Chicago: You can do much better than the three-fold increase in
filesize that your solution implies. Off the top of my head, I can see an
immediate way to increase the filesize by just twofold-plus-a-small-constant
with almost the same benefit as your solution. Since this is entirely thought up
in a couple of minutes by someone who's not well-versed in error correction
mathematics, I guarantee it's possible to do much better than
my
solution, too. So don't go ahead and implement my solution - rather take the
existence of my solution as a heads-up that there are a lot of ways to improve,
and read some literature on the subject to find out what the state of the art
is. I'd be interested to know myself how close I was able to get to that!

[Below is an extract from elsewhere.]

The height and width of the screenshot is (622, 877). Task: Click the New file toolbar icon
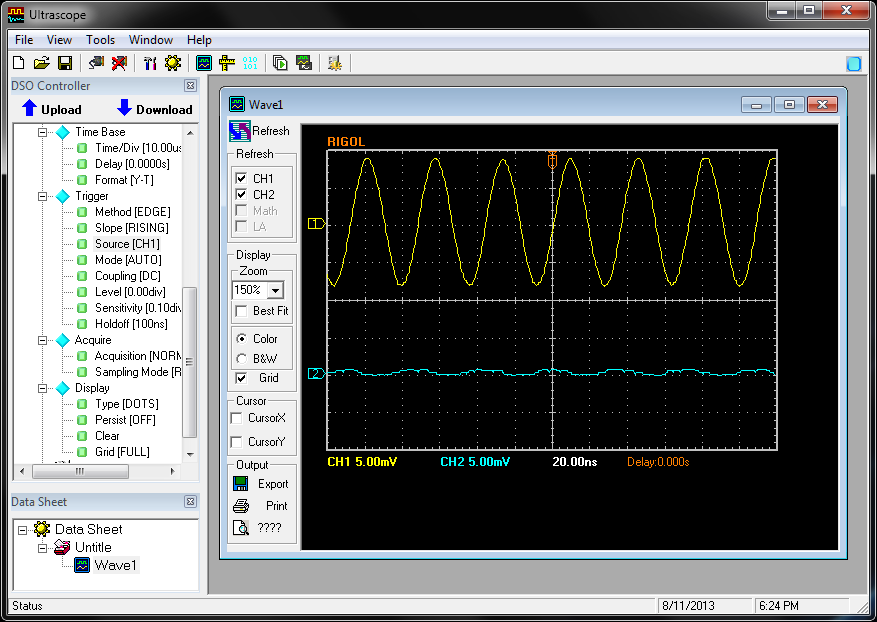coord(19,63)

First, represent a as 10 and b as 01. By using this technique, you can
identify any single-bit error, but not correct it - if you get
11, you know that's wrong, but you can't tell whether it's supposed to be a or
b. (Choosing 01 and 10 rather than 00 and 11 protects against the kind of error
where the channel is dead and always reports zeros, or ones). After reading this
full stream, the recipient will have a result that contains three
states: definitely a, definitely b, or unknown (we deliberately ignore the
possibility of getting errors in two consecutive bits; we can catch that case
later).
Then, after transmitting your entire stream, send a checksum of the correct
data. Use a well-known checksumming algorithm like md5 that is known to have
good properties, rather than rolling your own, which almost certainly won't work
as well. Transmit the checksum using the same 10 / 01 encoding as the rest of
the content.
Here's how the recipient of the data can figure out the corrected data from the
original stream in conjunction with the checksum: Assume each "definitely known"
bit is correct, but try both values for each unknown bit (in both the
data and the checksum). Calculate the checksum of the data and see if it matches
the checksum that was sent. This algorithm is O(2^n) in the number of "unknowns"
found, but that number is expected to be low. If the number is too high to
calculate in a reasonable amount of time, the transmission can be flagged as
corrupt and the user can try again. If all has gone well, though, there should
be exactly one combination of values for the unknown bits that leads to the
checksum matching. Voila, you've now got your correct sequence of 'a's and 'b's.
There are a couple of ways that this can fail to give a corrected stream, but
even those cases can be identified. One is mentioned above - too many
"unknowns". Another is if there were errors in two consecutive bits, turning a
b into a "definite a". That situation will be flagged because no
combination of values for the "unknowns" will result in a matching checksum. The
other possibility is the astronomical possibility that an incorrect
sequence of 'a's and 'b's would generate a correct checksum. With a good
checksumming algorithm, that should be absolutely impossible without also
producing a too-large number of errors (and hence "unknowns"), so the transfer
would be flagged as corrupt anyway.